Can the Blockchain be considered as a source of evidence?
In conclusion, blockchain can indeed be a source of evidence, comparable to an electronic medium. Of course, when it comes to accessing it and according to art. 283 bis b) no. 4 of the Civil Procedure Act (LEC): "The court shall take into account whether the source of evidence to be accessed includes confidential information, especially in relation to third parties, and the provisions in place to protect such confidential information". On the other hand, cryptographic aspects are also a matter of expert evidence subject to Articles 335 et seq. of the LEC.

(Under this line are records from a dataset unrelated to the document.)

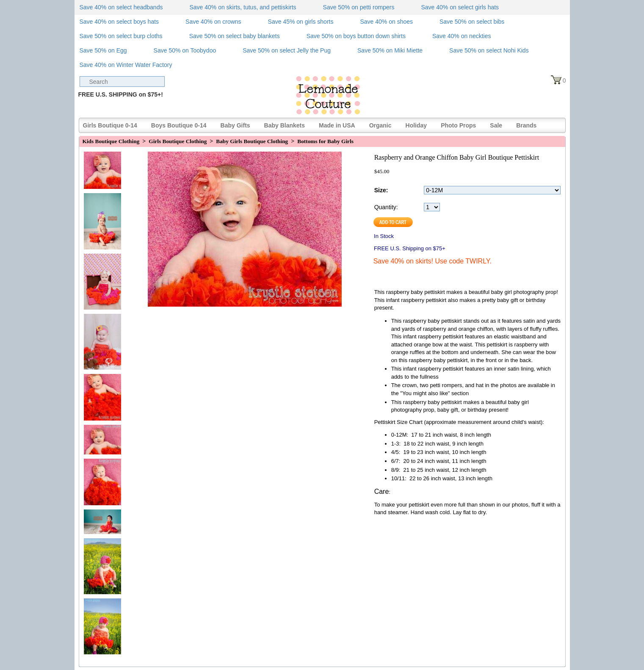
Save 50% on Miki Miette (390, 50)
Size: (381, 190)
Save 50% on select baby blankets (235, 36)
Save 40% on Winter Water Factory (126, 65)
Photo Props (458, 125)
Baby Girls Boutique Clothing (252, 141)
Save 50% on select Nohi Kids (489, 50)
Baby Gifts (235, 125)
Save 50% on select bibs (472, 22)
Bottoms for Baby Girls (325, 141)
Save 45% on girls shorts (301, 22)
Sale (496, 125)
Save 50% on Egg (103, 50)
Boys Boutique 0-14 (179, 125)
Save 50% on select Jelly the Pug (287, 50)
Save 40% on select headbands (121, 7)
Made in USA (337, 125)
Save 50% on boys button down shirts (356, 36)
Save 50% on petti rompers (359, 7)
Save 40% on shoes (386, 22)
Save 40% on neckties (462, 36)
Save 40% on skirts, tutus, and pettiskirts (243, 7)
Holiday (416, 125)
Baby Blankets (285, 125)
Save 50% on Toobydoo (185, 50)
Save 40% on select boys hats (119, 22)
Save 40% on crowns (213, 22)
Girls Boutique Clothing (177, 141)
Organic (380, 125)
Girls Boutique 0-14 (110, 125)
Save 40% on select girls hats (460, 7)
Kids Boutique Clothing (111, 141)
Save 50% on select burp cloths (121, 36)
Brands (526, 125)
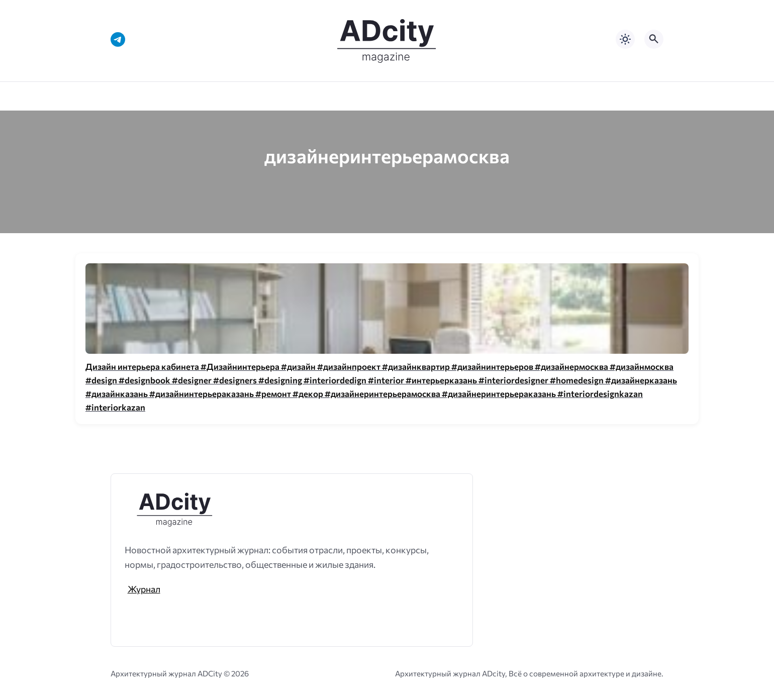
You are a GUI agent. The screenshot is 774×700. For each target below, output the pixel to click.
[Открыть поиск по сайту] (654, 39)
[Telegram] (118, 39)
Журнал (144, 589)
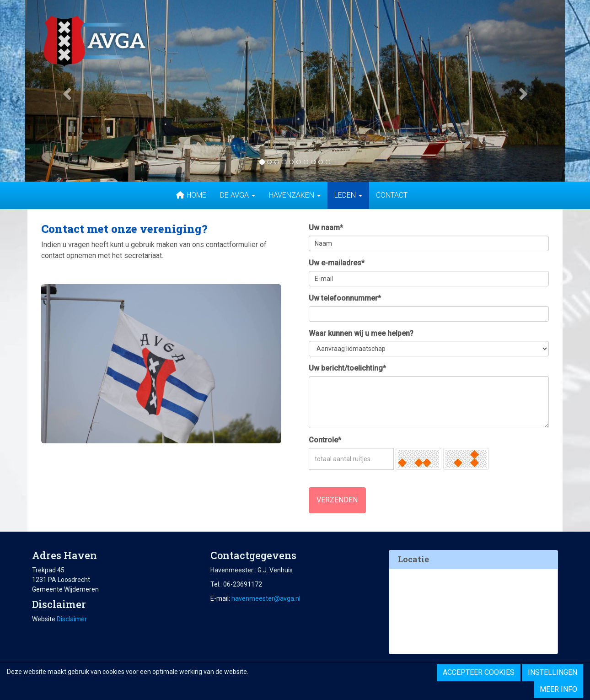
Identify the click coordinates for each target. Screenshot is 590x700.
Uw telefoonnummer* (345, 298)
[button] (65, 91)
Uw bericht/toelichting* (347, 368)
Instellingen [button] (552, 672)
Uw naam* (326, 227)
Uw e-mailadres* (337, 263)
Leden (348, 195)
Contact (392, 195)
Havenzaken (295, 195)
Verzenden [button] (337, 500)
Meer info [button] (558, 689)
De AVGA (237, 195)
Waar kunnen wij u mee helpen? (361, 333)
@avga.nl (266, 598)
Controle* (325, 440)
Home (191, 195)
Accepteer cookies (478, 672)
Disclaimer (72, 619)
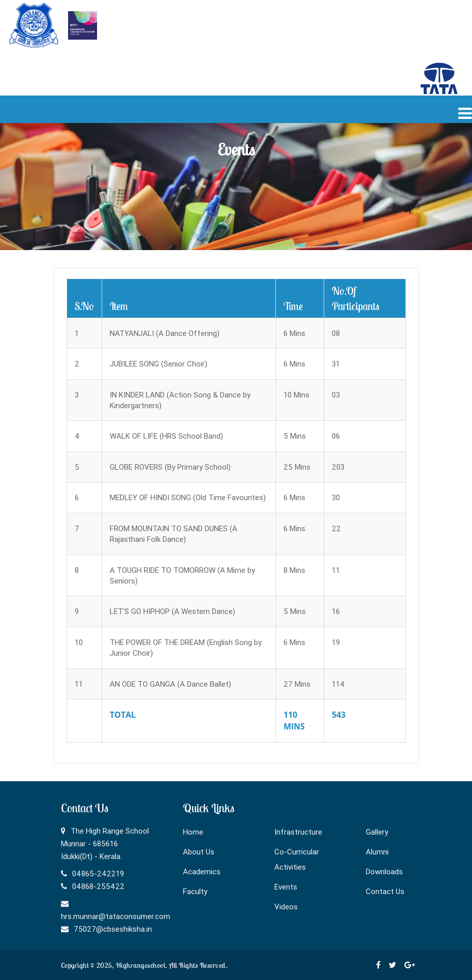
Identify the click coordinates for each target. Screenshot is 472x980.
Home (193, 832)
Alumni (377, 851)
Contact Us (385, 891)
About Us (199, 851)
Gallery (377, 832)
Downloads (384, 871)
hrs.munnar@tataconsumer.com (115, 916)
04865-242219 (98, 873)
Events (286, 886)
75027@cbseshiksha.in (113, 929)
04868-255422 (98, 886)
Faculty (195, 891)
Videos (286, 906)
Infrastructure (298, 832)
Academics (202, 871)
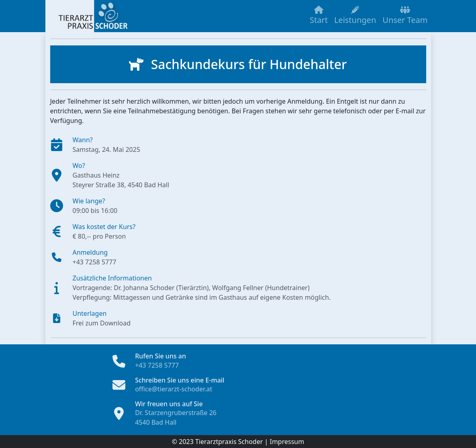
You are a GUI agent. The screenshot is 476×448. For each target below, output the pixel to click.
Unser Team (405, 16)
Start (319, 16)
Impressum (287, 442)
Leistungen (355, 16)
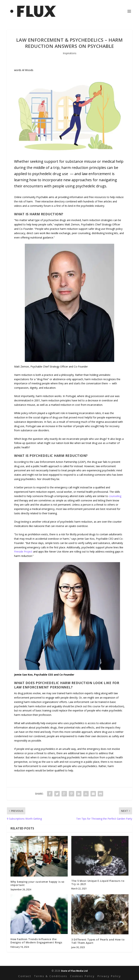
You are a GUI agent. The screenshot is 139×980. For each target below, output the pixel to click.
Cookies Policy (82, 976)
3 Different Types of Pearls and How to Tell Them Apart (98, 941)
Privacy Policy (109, 976)
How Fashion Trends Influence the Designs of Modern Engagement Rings (36, 941)
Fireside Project (23, 551)
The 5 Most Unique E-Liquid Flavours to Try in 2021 (98, 882)
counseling (115, 496)
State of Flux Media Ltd (74, 971)
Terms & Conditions (51, 976)
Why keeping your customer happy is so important (38, 883)
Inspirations (70, 53)
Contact (25, 976)
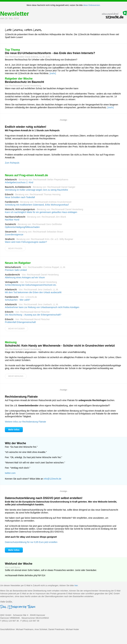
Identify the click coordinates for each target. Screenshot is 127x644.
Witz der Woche (16, 443)
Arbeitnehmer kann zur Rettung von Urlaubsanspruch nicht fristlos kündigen (42, 307)
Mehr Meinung (16, 376)
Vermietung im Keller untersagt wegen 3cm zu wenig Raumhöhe (36, 190)
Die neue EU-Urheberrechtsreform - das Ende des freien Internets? (50, 53)
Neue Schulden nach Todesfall (20, 197)
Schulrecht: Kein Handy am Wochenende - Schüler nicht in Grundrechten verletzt (60, 346)
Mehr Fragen (15, 248)
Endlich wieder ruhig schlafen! (26, 127)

In the following blogs we will deal with the blockchain not as a source of evidence, but as a medium. Articles 299 et seq. of the Civil Procedure Act talk about documentary evidence and the blockchain. A priori private, but perhaps even public in the not so distant future.
Interesting, isn't it? The possibilities offered by blockchain technology are almost endless. We invite you to continue exploring the latest news about the cryptocurrency sector and blockchain technology on our blog.
BIBLIOGRAPHY
Cyran, M. A. (2018), Blockchain as a Foundation for Sharing Healthcare Data. Blockchain in Healthcare Today, 1. Retrieved from https://doi.org/10.30953/bhty.v1.13
Moisés Barrio, A. (2021), Cryptoassets: regulatory challenges.
Voshmgir, S. (2021), Token Economy: How Web3 reinventsthe Internet.